Stored items:

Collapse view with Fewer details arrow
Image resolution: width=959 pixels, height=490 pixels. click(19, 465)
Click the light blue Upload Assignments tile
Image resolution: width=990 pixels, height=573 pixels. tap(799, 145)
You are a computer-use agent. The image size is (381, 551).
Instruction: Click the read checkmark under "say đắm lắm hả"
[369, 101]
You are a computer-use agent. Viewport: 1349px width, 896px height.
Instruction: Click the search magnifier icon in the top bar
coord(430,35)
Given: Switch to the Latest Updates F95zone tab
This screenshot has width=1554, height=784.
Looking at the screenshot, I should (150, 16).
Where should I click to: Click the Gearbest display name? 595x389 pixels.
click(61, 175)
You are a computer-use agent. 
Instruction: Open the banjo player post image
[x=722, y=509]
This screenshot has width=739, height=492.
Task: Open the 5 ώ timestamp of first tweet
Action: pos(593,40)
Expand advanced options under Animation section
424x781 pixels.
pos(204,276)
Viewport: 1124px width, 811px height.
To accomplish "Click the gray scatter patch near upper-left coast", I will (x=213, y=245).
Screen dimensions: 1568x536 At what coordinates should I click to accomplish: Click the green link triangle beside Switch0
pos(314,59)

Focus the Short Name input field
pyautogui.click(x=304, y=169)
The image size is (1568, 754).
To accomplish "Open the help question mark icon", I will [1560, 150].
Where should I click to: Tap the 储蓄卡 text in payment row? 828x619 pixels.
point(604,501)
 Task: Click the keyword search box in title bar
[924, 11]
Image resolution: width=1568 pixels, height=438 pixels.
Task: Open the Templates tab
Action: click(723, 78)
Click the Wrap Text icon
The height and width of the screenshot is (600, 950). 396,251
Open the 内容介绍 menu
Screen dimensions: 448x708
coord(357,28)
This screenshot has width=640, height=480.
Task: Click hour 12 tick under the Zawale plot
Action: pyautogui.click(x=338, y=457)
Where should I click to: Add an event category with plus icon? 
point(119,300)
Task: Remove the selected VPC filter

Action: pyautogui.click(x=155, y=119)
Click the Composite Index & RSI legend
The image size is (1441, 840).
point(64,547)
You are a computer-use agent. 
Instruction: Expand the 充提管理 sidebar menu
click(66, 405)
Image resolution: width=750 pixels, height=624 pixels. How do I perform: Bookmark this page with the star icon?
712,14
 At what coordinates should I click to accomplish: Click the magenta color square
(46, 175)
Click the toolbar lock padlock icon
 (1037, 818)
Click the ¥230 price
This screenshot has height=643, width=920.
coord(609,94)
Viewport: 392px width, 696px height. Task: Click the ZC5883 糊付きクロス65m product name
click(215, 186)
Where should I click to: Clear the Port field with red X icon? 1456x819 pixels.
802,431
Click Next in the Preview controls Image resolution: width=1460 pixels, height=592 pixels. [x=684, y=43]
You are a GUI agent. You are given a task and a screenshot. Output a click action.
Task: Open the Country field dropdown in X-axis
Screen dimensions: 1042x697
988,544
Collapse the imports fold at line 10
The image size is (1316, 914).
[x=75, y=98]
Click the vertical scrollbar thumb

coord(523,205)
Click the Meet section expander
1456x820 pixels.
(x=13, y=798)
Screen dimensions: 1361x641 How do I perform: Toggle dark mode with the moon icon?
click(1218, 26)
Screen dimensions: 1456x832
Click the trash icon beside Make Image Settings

Request:
Reproduce all of the material above line for line, without changing a single character.

Expected output:
Collapse view with Fewer details arrow
Image resolution: width=959 pixels, height=490 pixels. click(19, 465)
Click the light blue Upload Assignments tile
Image resolution: width=990 pixels, height=573 pixels. tap(799, 145)
You are a computer-use agent. The image size is (381, 551).
Instruction: Click the read checkmark under "say đắm lắm hả"
[369, 101]
You are a computer-use agent. Viewport: 1349px width, 896px height.
Instruction: Click the search magnifier icon in the top bar
coord(430,35)
Given: Switch to the Latest Updates F95zone tab
This screenshot has width=1554, height=784.
Looking at the screenshot, I should (150, 16).
Where should I click to: Click the Gearbest display name? 595x389 pixels.
click(61, 175)
You are a computer-use agent. 
Instruction: Open the banjo player post image
[x=722, y=509]
This screenshot has width=739, height=492.
Task: Open the 5 ώ timestamp of first tweet
Action: pos(593,40)
Expand advanced options under Animation section
424x781 pixels.
pos(204,276)
Viewport: 1124px width, 811px height.
To accomplish "Click the gray scatter patch near upper-left coast", I will (x=213, y=245).
Screen dimensions: 1568x536 At what coordinates should I click to accomplish: Click the green link triangle beside Switch0
pos(314,59)

Focus the Short Name input field
pyautogui.click(x=304, y=169)
The image size is (1568, 754).
To accomplish "Open the help question mark icon", I will [1560, 150].
Where should I click to: Tap the 储蓄卡 text in payment row? 828x619 pixels.
point(604,501)
 Task: Click the keyword search box in title bar
[924, 11]
Image resolution: width=1568 pixels, height=438 pixels.
Task: Open the Templates tab
Action: click(723, 78)
Click the Wrap Text icon
The height and width of the screenshot is (600, 950). 396,251
Open the 内容介绍 menu
Screen dimensions: 448x708
coord(357,28)
This screenshot has width=640, height=480.
Task: Click hour 12 tick under the Zawale plot
Action: pyautogui.click(x=338, y=457)
Where should I click to: Add an event category with plus icon? 
point(119,300)
Task: Remove the selected VPC filter

Action: pyautogui.click(x=155, y=119)
Click the Composite Index & RSI legend
The image size is (1441, 840).
point(64,547)
You are a computer-use agent. 
Instruction: Expand the 充提管理 sidebar menu
click(66, 405)
Image resolution: width=750 pixels, height=624 pixels. How do I perform: Bookmark this page with the star icon?
712,14
 At what coordinates should I click to accomplish: Click the magenta color square
(46, 175)
Click the toolbar lock padlock icon
 (1037, 818)
Click the ¥230 price
This screenshot has height=643, width=920.
coord(609,94)
Viewport: 392px width, 696px height. Task: Click the ZC5883 糊付きクロス65m product name
click(215, 186)
Where should I click to: Clear the Port field with red X icon? 1456x819 pixels.
802,431
Click Next in the Preview controls Image resolution: width=1460 pixels, height=592 pixels. [x=684, y=43]
You are a GUI agent. You are given a task and a screenshot. Output a click action.
Task: Open the Country field dropdown in X-axis
Screen dimensions: 1042x697
988,544
Collapse the imports fold at line 10
The image size is (1316, 914).
[x=75, y=98]
Click the vertical scrollbar thumb

coord(523,205)
Click the Meet section expander
1456x820 pixels.
(x=13, y=798)
Screen dimensions: 1361x641 How do I perform: Toggle dark mode with the moon icon?
click(1218, 26)
Screen dimensions: 1456x832
Click the trash icon beside Make Image Settings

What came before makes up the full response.